Even short periods of time in detention damage a child’s health and development, and research shows that longer periods of confinement are correlated with increasingly negative health outcomes.
That’s why it was particularly disheartening to read the federal government’s most recent articulation of its position on family detention.
On January 15, the government filed its brief with the Ninth Circuit Court of Appeals in Flores v. Lynch, the case that will determine whether, and to what extent, the Department of Homeland Security may detain immigrant children who are accompanied by their parents in immigration detention centers.
The government argues that the California district court was wrong to rule that the Flores Settlement Agreement—the key legal document concerning the detention, release, and care of minors in immigration custody—applies to children who are accompanied by their parents.
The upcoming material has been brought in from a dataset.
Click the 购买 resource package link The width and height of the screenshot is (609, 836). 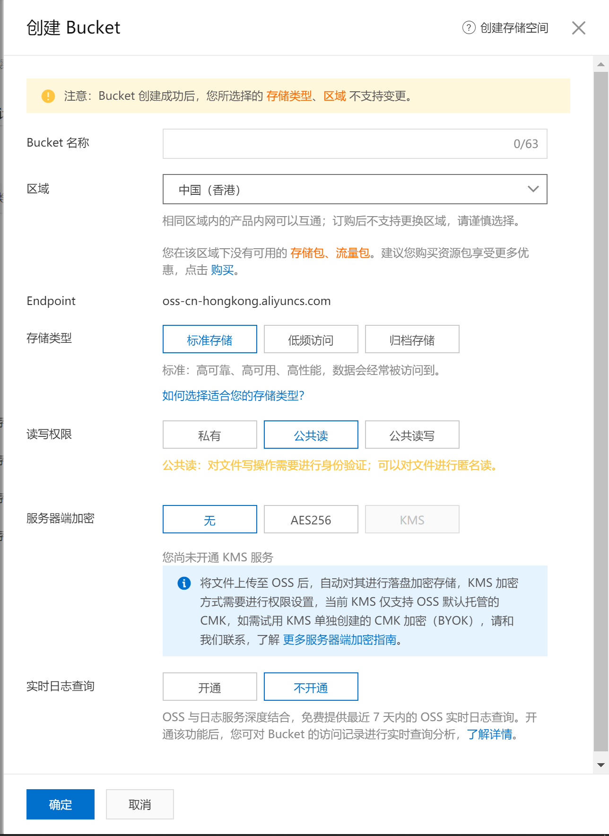click(222, 270)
Instead, according to the government, the settlement should only apply to unaccompanied children, despite the fact that the agreement explicitly defines the class as “All minors who are detained in the legal custody of the INS.”
The government laments the district court order’s lack of clarity as to whether it could detain families for longer than 20 days, its previously expressed target. In cases where a child and her parents pursue an appeal, for example, the government suggests they remain locked up for “what may be an extended period” of time to resolve the case, even though there are other more humane (and less expensive) ways to manage appearance concerns.
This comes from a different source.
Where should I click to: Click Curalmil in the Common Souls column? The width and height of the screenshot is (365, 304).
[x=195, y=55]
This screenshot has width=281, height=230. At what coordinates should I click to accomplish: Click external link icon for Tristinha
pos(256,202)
The American Academy of Pediatrics wrote to Secretary of Homeland Security Jeh Johnson in July 2015 urging the government to reconsider its renewed policy of detaining families. In an op-ed for the Houston Chronicle, Dr. Benard Dreyer, president-elect of the American Academy of Pediatrics, described his concern “that the federal government’s current policy of detaining children is exacerbating their risk for physical and mental health problems and needlessly exposes them to additional trauma.” Health professionals in other parts of the world, including the United Kingdom and Australia, have similarly criticized the detention of immigrant families for its detrimental health effects.
The Obama Administration’s insistence on its misguided family detention policy is not only harmful to children’s health, but also unnecessary from a justice and law enforcement perspective. Community-based programs are effective in securing appearance at court hearings, and recent government data shows that 98 percent of families with legal counsel have complied with immigration court obligations.
The government should stop hurting children and families. It’s really that simple.